*TRY IT*.
Write out, word for word, the part of the listing below that opens with the line containing "Screen dimensions: 599x474" and closes with the line containing "Open the Справочники", keeping both of those lines and adding no others.

*SUPPLIED ENTRIES*.
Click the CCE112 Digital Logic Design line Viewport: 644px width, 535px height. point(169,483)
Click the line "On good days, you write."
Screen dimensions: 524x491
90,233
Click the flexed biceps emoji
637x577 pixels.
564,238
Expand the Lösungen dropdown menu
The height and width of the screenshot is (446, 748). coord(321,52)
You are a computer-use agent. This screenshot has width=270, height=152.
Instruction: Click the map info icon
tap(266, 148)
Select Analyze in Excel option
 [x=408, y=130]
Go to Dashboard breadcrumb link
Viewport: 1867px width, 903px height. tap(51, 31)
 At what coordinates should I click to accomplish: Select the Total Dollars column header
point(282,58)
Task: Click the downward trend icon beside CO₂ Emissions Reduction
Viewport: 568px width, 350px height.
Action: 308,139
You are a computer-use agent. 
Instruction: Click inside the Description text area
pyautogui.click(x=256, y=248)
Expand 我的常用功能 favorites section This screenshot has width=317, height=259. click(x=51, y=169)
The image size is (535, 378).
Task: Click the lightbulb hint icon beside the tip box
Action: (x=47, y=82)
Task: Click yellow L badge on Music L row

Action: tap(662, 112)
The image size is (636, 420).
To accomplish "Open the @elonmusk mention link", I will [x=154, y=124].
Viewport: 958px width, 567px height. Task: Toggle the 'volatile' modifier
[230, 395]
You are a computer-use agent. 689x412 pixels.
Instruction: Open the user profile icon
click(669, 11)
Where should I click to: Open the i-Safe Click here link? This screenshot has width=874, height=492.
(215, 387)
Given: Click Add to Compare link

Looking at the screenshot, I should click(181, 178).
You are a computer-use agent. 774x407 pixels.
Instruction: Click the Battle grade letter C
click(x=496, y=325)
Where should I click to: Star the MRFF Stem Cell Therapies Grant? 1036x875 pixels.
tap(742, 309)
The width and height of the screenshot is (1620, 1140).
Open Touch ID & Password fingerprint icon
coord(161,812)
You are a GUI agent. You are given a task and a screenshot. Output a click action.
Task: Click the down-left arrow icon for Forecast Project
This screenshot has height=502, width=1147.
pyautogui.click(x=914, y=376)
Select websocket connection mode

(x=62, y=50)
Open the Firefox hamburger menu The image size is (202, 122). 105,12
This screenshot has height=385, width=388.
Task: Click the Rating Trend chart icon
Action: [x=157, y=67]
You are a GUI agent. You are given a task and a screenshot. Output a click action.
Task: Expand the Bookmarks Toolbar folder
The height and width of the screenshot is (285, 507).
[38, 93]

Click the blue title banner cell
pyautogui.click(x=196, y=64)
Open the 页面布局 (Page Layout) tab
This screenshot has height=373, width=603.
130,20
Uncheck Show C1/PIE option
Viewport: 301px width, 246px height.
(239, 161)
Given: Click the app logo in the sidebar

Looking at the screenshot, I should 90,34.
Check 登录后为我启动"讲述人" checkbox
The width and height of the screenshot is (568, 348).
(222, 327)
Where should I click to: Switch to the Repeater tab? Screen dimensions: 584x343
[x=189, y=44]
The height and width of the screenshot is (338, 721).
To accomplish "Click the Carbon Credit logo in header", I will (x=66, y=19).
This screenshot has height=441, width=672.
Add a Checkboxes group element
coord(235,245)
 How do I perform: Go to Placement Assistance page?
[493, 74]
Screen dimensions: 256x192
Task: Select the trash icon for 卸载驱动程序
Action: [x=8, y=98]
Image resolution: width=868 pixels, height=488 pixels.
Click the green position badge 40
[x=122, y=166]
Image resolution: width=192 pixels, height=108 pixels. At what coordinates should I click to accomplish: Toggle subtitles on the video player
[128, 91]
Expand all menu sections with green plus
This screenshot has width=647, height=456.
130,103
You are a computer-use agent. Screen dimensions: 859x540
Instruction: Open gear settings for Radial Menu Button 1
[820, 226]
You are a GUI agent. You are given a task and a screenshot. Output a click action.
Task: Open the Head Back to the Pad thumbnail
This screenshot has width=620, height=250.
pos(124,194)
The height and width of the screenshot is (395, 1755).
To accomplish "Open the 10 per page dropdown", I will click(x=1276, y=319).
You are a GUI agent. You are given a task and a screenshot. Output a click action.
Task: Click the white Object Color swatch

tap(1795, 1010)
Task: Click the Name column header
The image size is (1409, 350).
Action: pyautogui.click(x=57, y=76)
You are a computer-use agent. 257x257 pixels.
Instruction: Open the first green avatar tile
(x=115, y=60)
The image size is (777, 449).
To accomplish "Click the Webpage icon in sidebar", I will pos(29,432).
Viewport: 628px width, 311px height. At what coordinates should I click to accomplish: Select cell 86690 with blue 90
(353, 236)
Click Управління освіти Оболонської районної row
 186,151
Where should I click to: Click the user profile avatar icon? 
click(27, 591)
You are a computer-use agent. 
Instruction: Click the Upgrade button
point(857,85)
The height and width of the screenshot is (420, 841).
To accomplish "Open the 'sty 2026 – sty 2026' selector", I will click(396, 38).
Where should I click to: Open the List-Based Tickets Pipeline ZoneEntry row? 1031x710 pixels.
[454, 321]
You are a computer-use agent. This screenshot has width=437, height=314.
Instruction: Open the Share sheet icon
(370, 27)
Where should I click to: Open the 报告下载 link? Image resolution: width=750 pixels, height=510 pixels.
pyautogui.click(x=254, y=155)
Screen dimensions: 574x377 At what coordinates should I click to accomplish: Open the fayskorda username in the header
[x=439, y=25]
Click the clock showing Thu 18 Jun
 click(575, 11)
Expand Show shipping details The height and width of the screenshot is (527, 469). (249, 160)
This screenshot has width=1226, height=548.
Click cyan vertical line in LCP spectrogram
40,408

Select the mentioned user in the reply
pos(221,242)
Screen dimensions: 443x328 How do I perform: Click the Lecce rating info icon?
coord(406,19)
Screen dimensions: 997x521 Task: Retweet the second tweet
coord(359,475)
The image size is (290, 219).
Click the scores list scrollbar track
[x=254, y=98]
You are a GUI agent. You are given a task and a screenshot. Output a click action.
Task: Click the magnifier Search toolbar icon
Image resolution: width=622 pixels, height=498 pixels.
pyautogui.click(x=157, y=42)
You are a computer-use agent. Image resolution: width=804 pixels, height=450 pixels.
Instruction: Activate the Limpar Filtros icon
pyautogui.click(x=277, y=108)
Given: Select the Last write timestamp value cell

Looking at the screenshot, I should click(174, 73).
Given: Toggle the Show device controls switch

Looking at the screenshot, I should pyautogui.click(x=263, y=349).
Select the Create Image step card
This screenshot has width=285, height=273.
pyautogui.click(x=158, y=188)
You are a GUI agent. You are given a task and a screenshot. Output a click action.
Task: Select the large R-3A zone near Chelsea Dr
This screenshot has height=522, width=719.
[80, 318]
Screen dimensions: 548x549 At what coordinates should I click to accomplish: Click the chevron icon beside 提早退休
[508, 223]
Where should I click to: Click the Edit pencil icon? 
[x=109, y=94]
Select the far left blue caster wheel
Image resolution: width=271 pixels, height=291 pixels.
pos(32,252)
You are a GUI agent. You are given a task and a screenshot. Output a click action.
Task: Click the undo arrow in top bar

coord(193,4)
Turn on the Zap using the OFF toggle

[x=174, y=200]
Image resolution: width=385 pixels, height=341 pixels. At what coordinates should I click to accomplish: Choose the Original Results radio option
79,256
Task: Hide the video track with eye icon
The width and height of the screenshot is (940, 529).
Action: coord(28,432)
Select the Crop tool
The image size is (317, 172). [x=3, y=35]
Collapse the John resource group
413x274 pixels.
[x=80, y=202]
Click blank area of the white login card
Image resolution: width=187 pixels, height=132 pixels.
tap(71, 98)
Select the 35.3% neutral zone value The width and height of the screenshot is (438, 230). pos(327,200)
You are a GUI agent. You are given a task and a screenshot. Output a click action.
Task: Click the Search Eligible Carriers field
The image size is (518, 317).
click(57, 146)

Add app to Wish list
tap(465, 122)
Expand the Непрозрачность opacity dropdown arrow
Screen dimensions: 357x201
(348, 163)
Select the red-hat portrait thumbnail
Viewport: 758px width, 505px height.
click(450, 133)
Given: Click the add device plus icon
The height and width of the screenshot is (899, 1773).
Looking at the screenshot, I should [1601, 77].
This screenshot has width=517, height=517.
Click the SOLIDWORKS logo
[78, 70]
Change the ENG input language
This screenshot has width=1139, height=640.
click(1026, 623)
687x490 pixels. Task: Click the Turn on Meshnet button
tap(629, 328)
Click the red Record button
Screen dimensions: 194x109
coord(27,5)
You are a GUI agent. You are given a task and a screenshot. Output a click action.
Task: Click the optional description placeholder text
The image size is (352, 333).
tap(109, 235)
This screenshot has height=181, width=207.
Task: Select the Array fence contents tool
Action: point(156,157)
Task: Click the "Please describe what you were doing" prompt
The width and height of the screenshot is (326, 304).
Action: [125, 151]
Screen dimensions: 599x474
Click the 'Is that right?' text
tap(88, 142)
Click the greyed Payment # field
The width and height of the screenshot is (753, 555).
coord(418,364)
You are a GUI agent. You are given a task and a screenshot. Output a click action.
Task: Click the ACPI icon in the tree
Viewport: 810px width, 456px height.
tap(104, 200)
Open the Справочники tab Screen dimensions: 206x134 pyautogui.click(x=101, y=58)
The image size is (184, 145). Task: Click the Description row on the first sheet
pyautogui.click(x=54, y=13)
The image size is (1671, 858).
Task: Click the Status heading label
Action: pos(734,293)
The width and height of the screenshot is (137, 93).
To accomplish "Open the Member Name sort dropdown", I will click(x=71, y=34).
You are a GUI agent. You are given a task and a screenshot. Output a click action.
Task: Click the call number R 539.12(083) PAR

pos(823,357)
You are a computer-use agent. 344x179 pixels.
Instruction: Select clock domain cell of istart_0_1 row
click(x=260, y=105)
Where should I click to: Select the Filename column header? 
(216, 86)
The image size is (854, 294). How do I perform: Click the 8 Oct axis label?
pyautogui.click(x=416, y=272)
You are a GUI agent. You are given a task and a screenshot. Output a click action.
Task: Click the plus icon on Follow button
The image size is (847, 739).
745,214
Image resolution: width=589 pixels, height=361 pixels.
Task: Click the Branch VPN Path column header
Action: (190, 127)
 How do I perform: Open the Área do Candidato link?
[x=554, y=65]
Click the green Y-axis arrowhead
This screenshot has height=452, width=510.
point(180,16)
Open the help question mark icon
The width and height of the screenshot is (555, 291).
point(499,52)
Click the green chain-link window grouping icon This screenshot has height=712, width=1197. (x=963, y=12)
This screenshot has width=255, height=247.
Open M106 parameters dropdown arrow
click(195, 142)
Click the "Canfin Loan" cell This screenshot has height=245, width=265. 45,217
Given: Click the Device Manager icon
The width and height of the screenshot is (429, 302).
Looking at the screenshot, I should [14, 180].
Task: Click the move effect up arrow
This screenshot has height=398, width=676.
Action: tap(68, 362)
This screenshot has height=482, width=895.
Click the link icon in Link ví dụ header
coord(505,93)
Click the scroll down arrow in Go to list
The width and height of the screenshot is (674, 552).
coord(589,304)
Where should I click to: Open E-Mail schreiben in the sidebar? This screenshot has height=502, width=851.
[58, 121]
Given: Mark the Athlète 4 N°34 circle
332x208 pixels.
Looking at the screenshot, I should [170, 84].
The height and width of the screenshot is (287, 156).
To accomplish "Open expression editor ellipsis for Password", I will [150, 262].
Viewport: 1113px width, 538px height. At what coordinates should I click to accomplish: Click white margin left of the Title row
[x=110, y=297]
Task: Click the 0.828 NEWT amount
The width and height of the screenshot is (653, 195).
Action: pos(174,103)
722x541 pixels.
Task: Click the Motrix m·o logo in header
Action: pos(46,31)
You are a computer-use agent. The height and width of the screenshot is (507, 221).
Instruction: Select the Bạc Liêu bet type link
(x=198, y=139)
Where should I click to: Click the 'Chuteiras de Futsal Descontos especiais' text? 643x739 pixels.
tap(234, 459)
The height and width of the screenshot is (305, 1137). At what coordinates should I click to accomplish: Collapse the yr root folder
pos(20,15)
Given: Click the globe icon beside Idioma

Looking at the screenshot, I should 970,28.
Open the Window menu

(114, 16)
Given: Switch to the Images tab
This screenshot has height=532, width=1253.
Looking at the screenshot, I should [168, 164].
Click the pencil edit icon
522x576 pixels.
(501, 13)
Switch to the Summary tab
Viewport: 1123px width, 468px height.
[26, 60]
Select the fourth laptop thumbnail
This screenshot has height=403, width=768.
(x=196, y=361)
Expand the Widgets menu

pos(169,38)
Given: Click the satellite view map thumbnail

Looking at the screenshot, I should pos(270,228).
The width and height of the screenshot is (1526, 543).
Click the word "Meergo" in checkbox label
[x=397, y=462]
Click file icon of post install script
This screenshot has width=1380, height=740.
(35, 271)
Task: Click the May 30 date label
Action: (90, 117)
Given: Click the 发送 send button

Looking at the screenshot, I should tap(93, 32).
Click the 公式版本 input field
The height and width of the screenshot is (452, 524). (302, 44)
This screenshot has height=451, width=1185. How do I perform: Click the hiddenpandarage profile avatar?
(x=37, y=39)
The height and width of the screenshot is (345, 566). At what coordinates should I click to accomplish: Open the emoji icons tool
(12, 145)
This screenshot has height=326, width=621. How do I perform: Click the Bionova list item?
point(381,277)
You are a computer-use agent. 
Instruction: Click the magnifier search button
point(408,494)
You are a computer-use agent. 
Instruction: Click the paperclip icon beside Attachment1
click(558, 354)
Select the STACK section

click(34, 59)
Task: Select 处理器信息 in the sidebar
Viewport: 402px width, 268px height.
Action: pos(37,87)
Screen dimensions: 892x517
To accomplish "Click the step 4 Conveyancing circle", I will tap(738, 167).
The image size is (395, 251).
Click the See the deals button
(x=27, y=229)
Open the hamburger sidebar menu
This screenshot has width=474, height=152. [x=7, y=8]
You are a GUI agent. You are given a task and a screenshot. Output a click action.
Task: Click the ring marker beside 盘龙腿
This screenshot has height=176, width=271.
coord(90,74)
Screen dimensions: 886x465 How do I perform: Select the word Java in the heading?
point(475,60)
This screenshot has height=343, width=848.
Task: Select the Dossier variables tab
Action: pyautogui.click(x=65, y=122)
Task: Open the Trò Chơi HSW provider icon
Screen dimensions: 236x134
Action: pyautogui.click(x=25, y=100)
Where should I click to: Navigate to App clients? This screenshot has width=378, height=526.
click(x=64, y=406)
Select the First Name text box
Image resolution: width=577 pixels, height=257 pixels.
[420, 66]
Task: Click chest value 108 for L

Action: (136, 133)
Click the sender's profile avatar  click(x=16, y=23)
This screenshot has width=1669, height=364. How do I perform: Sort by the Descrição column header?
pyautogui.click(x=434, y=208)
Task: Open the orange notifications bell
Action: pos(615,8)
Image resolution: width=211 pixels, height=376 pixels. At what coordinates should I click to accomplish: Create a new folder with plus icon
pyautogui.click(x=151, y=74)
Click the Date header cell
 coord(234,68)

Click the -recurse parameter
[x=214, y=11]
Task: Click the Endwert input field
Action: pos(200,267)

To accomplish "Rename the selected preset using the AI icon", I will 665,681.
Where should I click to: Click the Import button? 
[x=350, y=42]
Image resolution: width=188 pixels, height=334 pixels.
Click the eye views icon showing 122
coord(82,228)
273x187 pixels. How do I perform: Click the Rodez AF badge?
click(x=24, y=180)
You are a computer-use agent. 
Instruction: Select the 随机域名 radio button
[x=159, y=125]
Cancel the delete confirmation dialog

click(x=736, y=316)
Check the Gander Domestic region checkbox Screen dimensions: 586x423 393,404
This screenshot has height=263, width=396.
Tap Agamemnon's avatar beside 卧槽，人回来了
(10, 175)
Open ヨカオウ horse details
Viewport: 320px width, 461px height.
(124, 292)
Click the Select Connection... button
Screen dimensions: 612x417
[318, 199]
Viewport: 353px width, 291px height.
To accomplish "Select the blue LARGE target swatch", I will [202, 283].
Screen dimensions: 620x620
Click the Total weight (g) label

*WRITTEN RESPONSE*.
Screen dimensions: 599x474
Click the 'Is that right?' text
tap(88, 142)
Click the greyed Payment # field
The width and height of the screenshot is (753, 555).
coord(418,364)
You are a GUI agent. You are given a task and a screenshot. Output a click action.
Task: Click the ACPI icon in the tree
Viewport: 810px width, 456px height.
tap(104, 200)
Open the Справочники tab Screen dimensions: 206x134 pyautogui.click(x=101, y=58)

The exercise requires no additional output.